* begin Source text *

This is one of those "Everybody knows that. It's so obvious you don't even have to mention it." assumptions that are easy to make. And I made it. My apologies.

Ed's quite correct. The only way to produce real thrust is by putting energy from an external source into it (i.e. JP-7 in the engine). However, you can get "apparent thrust" (the stream thrust of the flow) from the compression and expansion of the total flow.

I also have to point out that a certain amount of the flow that gets compressed in front of the engine goes around, not through, the engine. The ratio of air around the engine to air through the engine is the bypass ratio. Typically, engines for fighters (not SRs) are low bypass ratio engines and engines for airliners are high bypass ration engines. The SR-71 bypass ratio varies from low to way high.

* end Source text *
* begin Given data *

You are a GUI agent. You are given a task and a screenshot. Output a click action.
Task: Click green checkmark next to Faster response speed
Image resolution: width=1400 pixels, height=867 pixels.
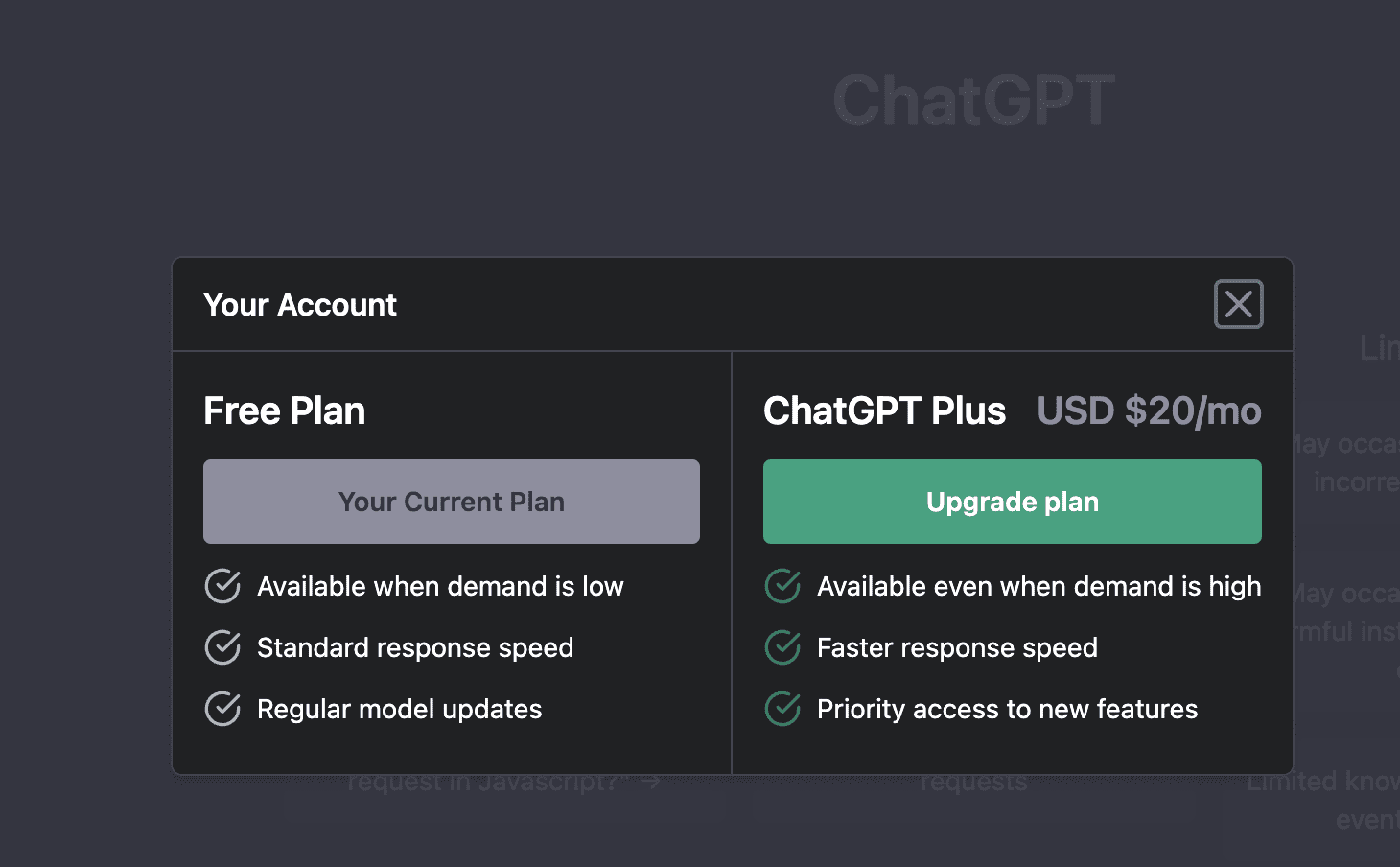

* end Given data *

# Parts of the exercise:
[1] Translate this sentence from the passage on engine thrust into Spanish: "The ratio of air around the engine to air through the engine is the bypass ratio."
[2] List each kind of aircraft that the passage on engine thrust names, along with the bypass ratio it gives for that kind's engines.
[3] In the passage on engine thrust, what fuel is given as the example of an external energy source?

# Answers for the tasks:
[1] La relación entre el aire que pasa alrededor del motor y el aire que pasa a través del motor es la relación de derivación.

[2]
- Fighters (not SRs): low bypass ratio
- Airliners: high bypass ratio
- SR-71: varies from low to way high

[3] JP-7